Problema breve 1:
Indica si cada afirmación concuerda con el relato sobre Romina: (a) Romina tiene 56 años; (b) el primer encuentro con Romina y su hijo ocurrió en la Casa de Acompañamiento y Atención Comunitaria; (c) el taxi las dejó en la puerta de la casa de Romina. Responde sí o no a cada una y cita textualmente las palabras del relato que lo deciden.
Problema breve 2:
Por favor, prolonga el relato sobre Romina a partir de la última oración que aparece.

### Extracto del documento ###

Carolina González / Colegio de Profesionales de Trabajo Social Santa Fe 2da Circ.
Romina tiene 56 años, aunque por su aspecto parece una persona de un poco más de 60. Su pelo color oscuro se mezcla con canas formando una cabellera larga y gris que cae ondulada hasta la cintura y se puede ver sólo cuando desata su rodete para luego volverlo a atar un poco más ajustado.
Las arrugas marcan los bordes de su boca y sus ojos; su mirada es un poco tímida, casi siempre mira hacia abajo, sus párpados parecen pesarle. Sonríe tímidamente y su boca apenas abierta deja ver la falta de algunos de sus dientes.
Romina es mamá de nueve hijes y abuela de una docena de niñes. Uno de sus hijos se llama Andrés, tiene 20 años y es por él que pidió ayuda en la Casa de Acompañamiento y Atención Comunitaria de Vientos de Libertad, que es uno de mis lugares de trabajo.
La primera vez que me encontré con ella y su hijo, fue en su casa. Fui con una compañera de trabajo. Romina vive en la zona oeste de la ciudad. Nos dejó un taxi a unas cuadras, hasta ahí accedió a llevarnos el taxista. Después de caminar dos cuadras angostas apareció Romina, que esperaba en la entrada de un pasillo. Así llegamos hasta su casa. El frente y su puerta eran de chapa de color bordó, desgastadas y un poco torcidas; empujó la puerta y pasamos a un patiecito donde había dos reposeras viejas, una mesa bajita y un perro echado bajo el sol del mediodía. Nos ofreció sentarnos y llamó a su hijo Andrés que salió de la casa con dos sillas más, saludó y nos sentamos a charlar.

### Material proporcionado ###

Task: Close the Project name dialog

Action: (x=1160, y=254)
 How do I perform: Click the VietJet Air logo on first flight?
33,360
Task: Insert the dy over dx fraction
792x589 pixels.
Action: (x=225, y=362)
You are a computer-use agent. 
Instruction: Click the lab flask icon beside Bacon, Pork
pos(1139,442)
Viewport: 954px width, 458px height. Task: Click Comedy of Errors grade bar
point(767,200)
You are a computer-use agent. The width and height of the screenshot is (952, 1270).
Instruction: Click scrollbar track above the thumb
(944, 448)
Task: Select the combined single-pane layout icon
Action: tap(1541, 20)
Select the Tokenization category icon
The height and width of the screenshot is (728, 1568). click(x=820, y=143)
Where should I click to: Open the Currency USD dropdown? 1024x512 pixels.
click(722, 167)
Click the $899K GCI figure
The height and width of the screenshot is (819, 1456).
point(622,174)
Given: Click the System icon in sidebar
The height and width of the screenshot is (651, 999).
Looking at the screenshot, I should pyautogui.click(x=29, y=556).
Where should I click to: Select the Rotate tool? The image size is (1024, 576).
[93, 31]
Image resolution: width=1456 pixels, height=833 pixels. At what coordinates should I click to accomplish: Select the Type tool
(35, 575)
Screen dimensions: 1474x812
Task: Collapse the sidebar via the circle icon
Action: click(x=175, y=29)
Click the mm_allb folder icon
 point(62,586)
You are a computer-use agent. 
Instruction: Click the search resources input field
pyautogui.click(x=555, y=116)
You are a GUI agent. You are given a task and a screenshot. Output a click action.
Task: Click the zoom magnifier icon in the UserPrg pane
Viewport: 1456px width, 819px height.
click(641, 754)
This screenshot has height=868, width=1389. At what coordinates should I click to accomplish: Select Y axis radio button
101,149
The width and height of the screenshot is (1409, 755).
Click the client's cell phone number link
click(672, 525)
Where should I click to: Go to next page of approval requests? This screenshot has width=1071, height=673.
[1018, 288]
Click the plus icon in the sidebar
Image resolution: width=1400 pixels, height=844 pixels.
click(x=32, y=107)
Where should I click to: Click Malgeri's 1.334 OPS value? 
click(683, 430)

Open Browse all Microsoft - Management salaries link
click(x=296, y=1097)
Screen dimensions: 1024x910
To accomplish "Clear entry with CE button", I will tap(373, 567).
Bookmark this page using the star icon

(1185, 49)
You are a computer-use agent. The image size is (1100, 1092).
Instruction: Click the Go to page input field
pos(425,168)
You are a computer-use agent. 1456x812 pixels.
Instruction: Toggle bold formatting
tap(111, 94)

###

Respuesta 1:
(a) Sí: «Romina tiene 56 años».
(b) No: «La primera vez que me encontré con ella y su hijo, fue en su casa».
(c) No: «Nos dejó un taxi a unas cuadras».

Respuesta 2:
Romina se enteró del espacio de Acompañamiento en situaciones de consumo problemáticos de drogas porque hace un tiempo una de sus hijas se acercó a pedir ayuda para uno de sus nietos, también en situación de consumo problemático. Romina quería que conociéramos a Andrés para ver si podíamos ayudarla porque estaba preocupada. Andrés se iba de su casa durante varios días seguidos y volvía golpeado, sucio y sin nada. En esos días que no sabía nada de él, aparecía a veces por la noche y robaba cosas de su casa para venderlas y poder comprar y consumir. Ella decía encontrarse sin respuestas, sin recursos y sin saber qué hacer.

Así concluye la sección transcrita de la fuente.